Zu erledigen.
A – Übertragen Sie den Satz „Was einige vielleicht als Spagat empfinden, ist für mich eine tolle Schnittstelle.“ aus dem Textauszug über agile Softwareentwicklung bei queo ins Englische.
B – Setzen Sie den Textauszug über agile Softwareentwicklung bei queo im Anschluss an seinen letzten Satz fort.

Textauszug.
Agile Softwareentwicklung ist in aller Munde, Scrum ist der Schlachtruf, mit dem der klassischen Projektlandschaft der Kampf angesagt wird. queo setzt bereits zahlreiche Projekte agil um. In dieser Gesprächsreihe berichten Mitarbeiter von ihren Erfahrungen in agilen Projekten und wie Lego, Papierflieger und Bälle unsere Softwareentwicklung besser machen.

Johanna Darbritz: Was machst du bei queo?

Robert Tietze: Ich bin Technical Consultant und Account Manager bei queo. Als technologischer Konzepter entwickle ich gemeinsam mit dem Kunden Ideen und entwerfe Konzepte zur Umsetzung dieser Ideen. Ich prüfe Workflows sowie Anforderungen und betreue die Softwareprojekte der Kunden. Es ist meine Aufgabe, Ideen zu bewerten und mit dem Kunden die beste Lösung für sein Problem zu finden. Ich habe als Werkstudent an queos Social-Media-Konzept gearbeitet und bin dann bei queo ins Projektmanagement für Webseiten, Blogs und Social-Media gekommen. Ich bin nach Abschluss meines Wirtschaftsingenieur-Studiums aber recht schnell in den Technology Bereich gewechselt, weil mich die Konzeptarbeit und der Weg von der Idee zur Umsetzung von Software-Projekten am meisten gereizt haben. Dass meine Arbeit nicht nach der Erstellung des Konzepts aufhört, sondern die Projekte von mir bis zum Schluss betreut werden, war für mich am attraktivsten. Was einige vielleicht als Spagat empfinden, ist für mich eine tolle Schnittstelle. Dadurch, dass ich mehrere Bereiche bei queo kennenlernen konnte, habe ich einen großen Vorteil: Ich weiß, wer wie tickt und wo welche Kompetenzen liegen – zum Beispiel bei Softwareprojekten, bei denen ein Interactive oder UX-Designer gebraucht wird. Viele Kunden schätzen den übergreifenden Austausch.

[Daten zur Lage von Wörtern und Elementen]
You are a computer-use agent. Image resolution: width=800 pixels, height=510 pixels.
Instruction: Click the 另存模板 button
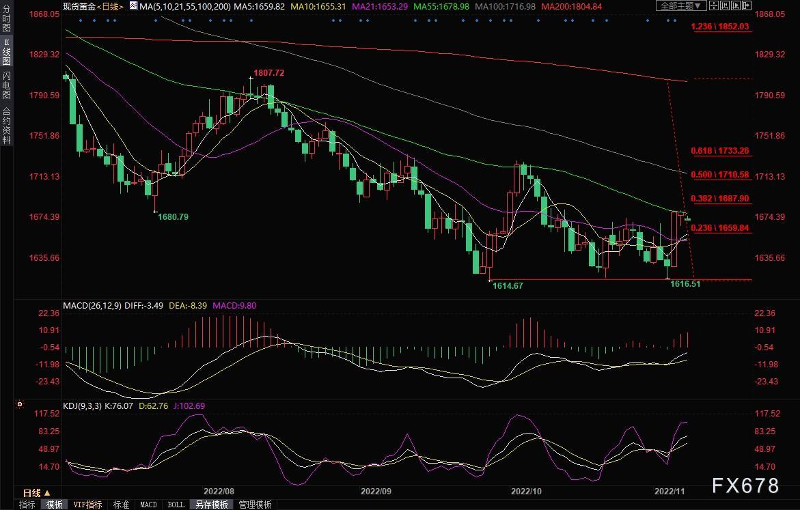pyautogui.click(x=210, y=505)
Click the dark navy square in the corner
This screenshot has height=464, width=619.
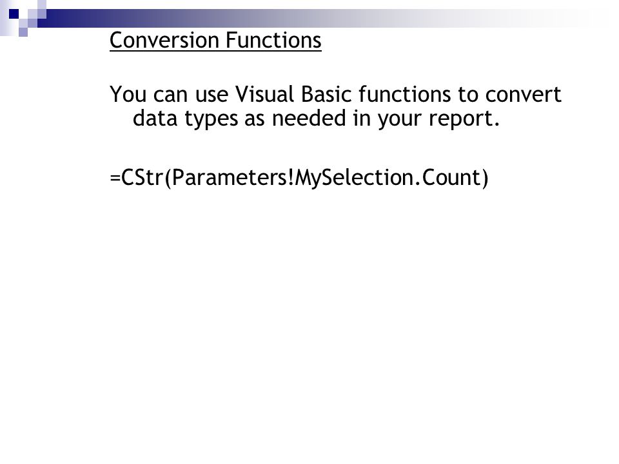[x=14, y=14]
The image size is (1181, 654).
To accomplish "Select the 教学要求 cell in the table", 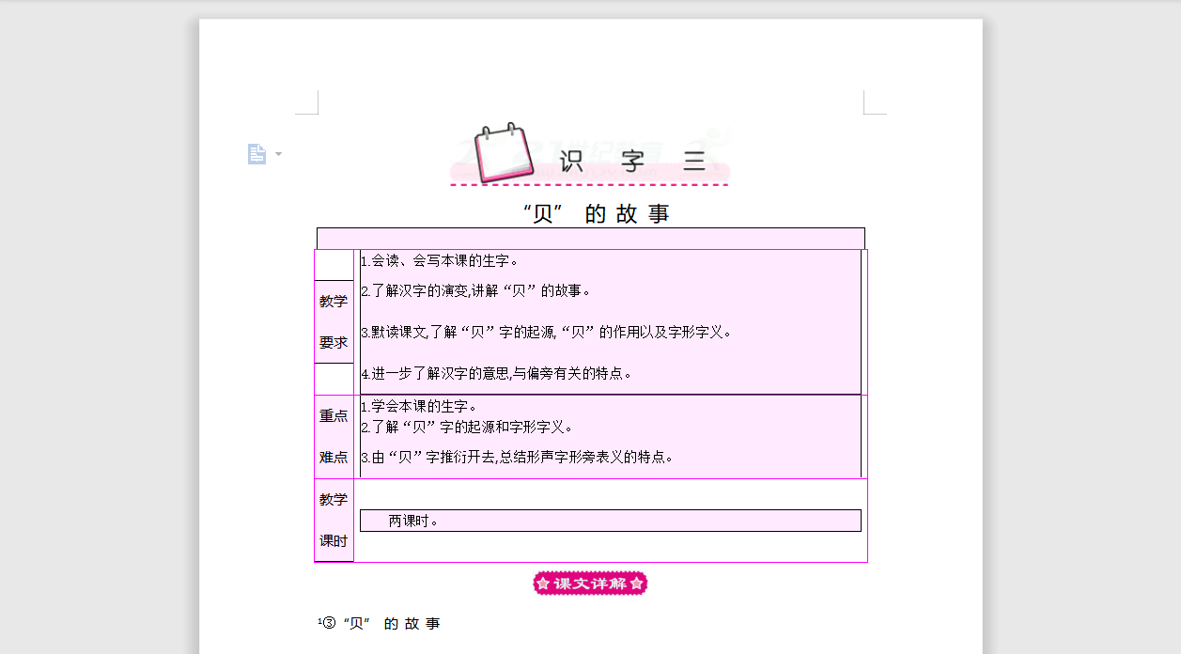I will tap(334, 321).
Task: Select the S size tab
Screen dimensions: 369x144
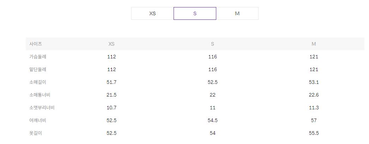Action: pyautogui.click(x=195, y=13)
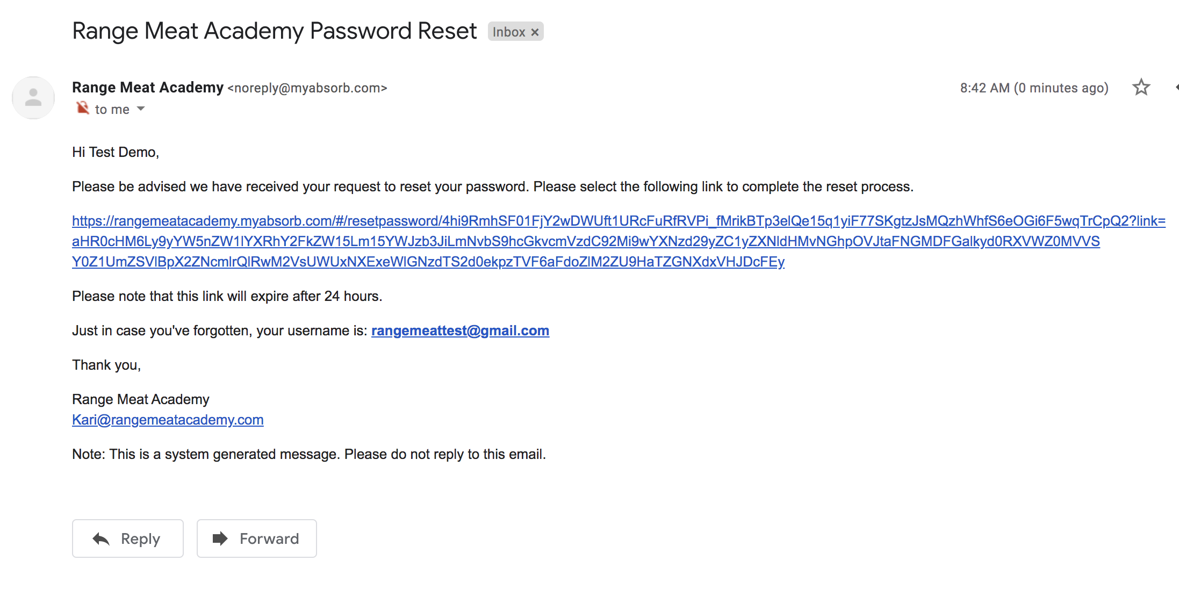This screenshot has width=1179, height=589.
Task: Click the sender's gray profile avatar
Action: click(x=33, y=98)
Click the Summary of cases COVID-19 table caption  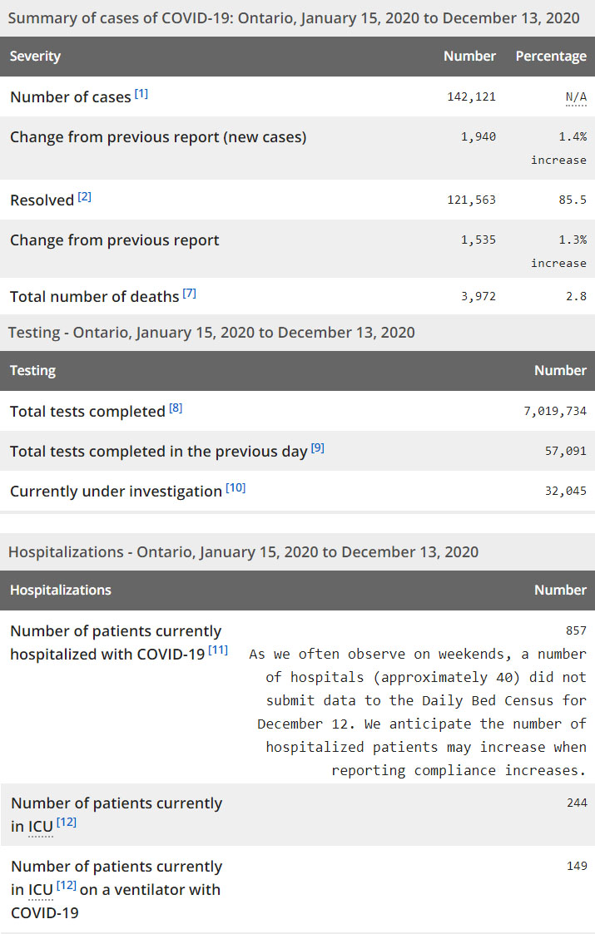pos(295,17)
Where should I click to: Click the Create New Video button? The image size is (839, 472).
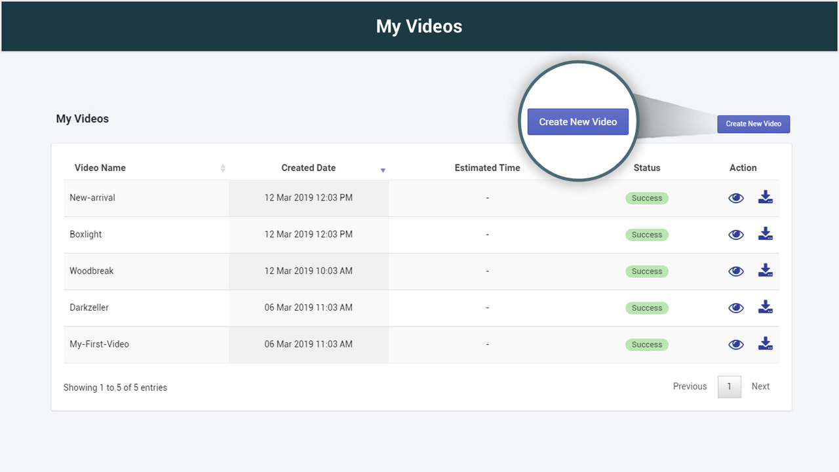(753, 124)
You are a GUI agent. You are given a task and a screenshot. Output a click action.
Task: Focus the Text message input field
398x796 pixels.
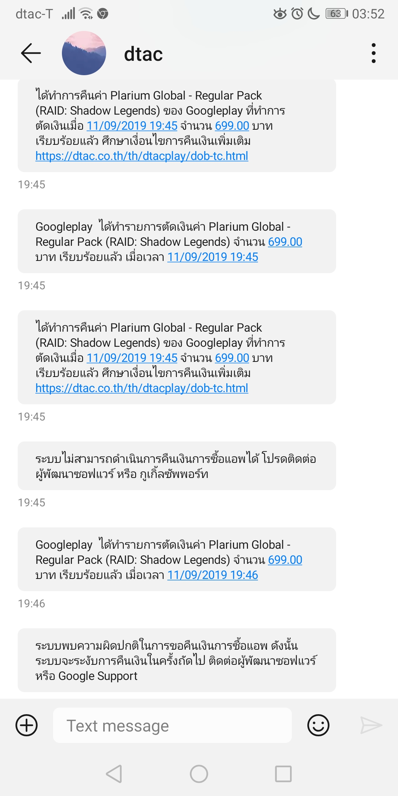(172, 725)
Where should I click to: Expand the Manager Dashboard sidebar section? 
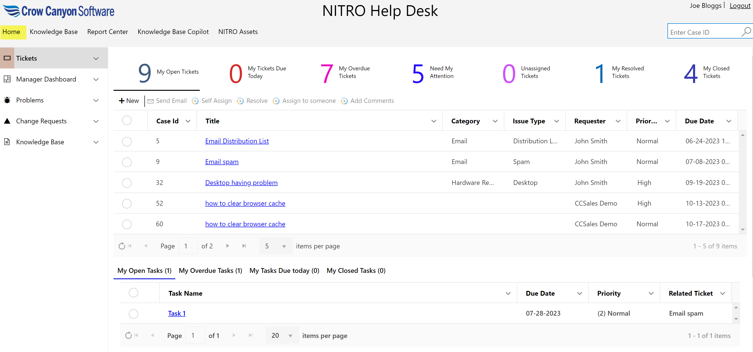96,79
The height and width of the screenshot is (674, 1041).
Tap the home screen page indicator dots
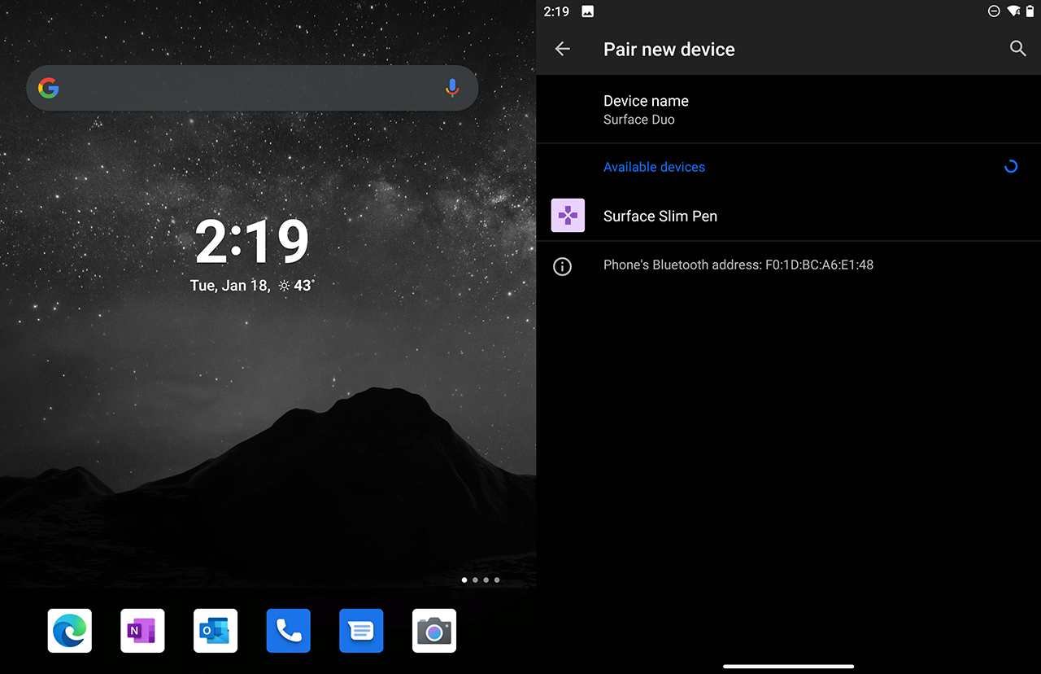pos(480,580)
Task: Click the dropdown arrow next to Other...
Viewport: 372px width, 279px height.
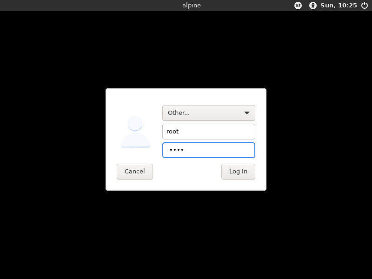Action: (248, 113)
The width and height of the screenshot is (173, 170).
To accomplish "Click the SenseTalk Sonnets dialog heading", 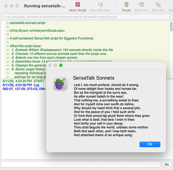I will tap(94, 78).
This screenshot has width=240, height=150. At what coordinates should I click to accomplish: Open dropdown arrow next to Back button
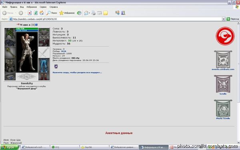tap(16, 13)
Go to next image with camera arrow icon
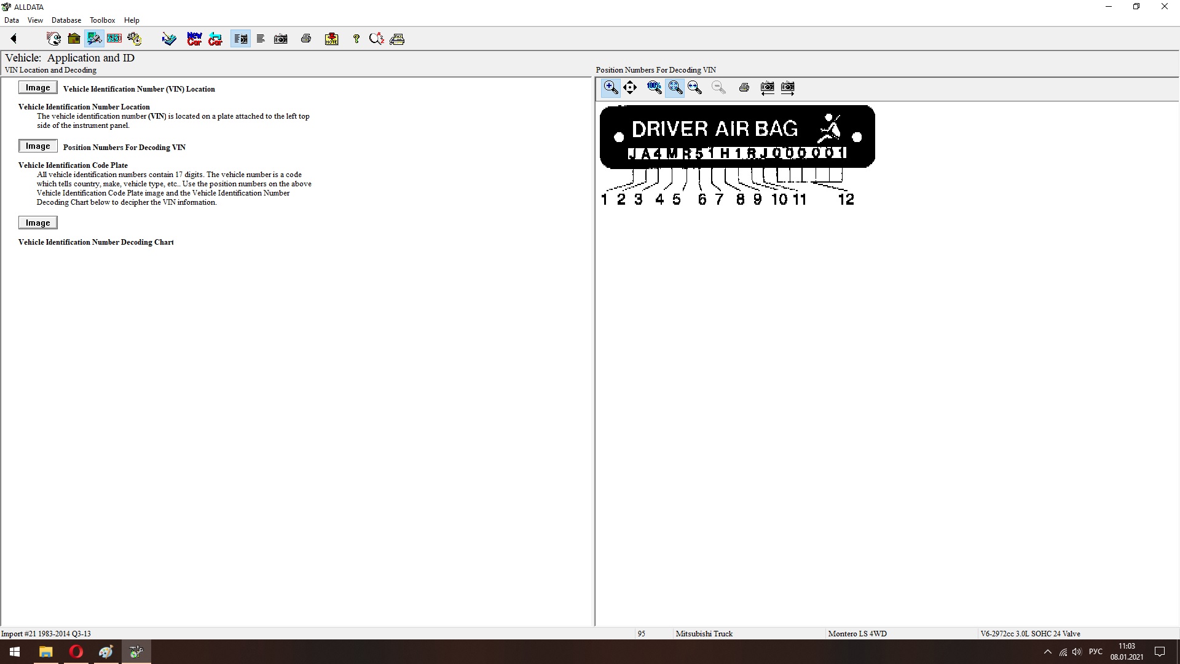The width and height of the screenshot is (1180, 664). pyautogui.click(x=787, y=87)
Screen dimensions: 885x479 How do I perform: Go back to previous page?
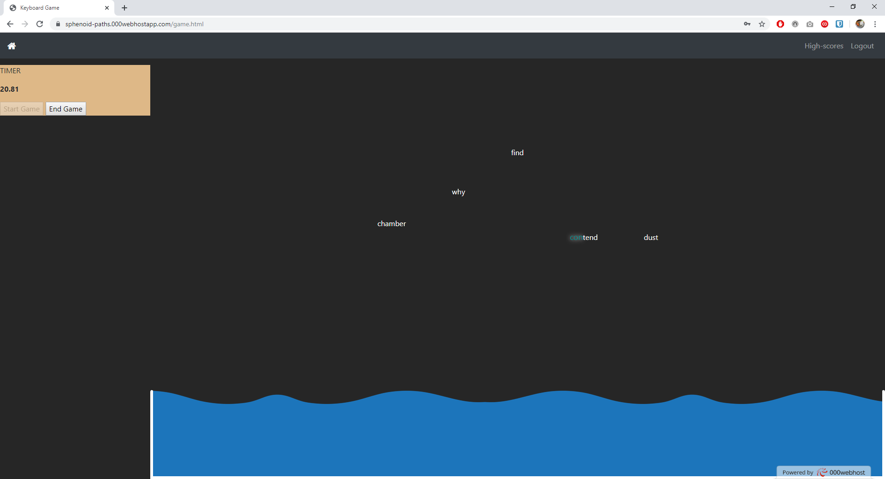[10, 24]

Gelöste Aufgaben.
A – What some might perceive as a balancing act is, for me, a great interface.

B –
JD: Was findest du am Projektalltag am besten? Was am herausforderndsten?

RT: Wenn der nächste Release gut ankommt und ich Feedback vom Kunden bekomme. Das ist das Schöne als Technology Consultant – ich bin direkt am Kunden dran und gleichzeitig die Schnittstelle zum Team. Ich bekomme Erfolg und Misserfolg hautnah mit. Am herausforderndsten ist es, meine Rolle als Account Manager für die Volkswagen AG und meine Rolle als Projektmanager auszufüllen ohne meine anderen Projekte zu kannibalisieren, da ich auf die gleichen personellen Ressourcen zugreife. Hier kommt mir der agile Ansatz sehr zugute.

Ich denke viele Kunden müssen noch stärker für den Ansatz der agilen Entwicklung sensibilisiert werden.

JD: Und was sind für deine Kunden die größten Herausforderungen bei Softwareprojekten?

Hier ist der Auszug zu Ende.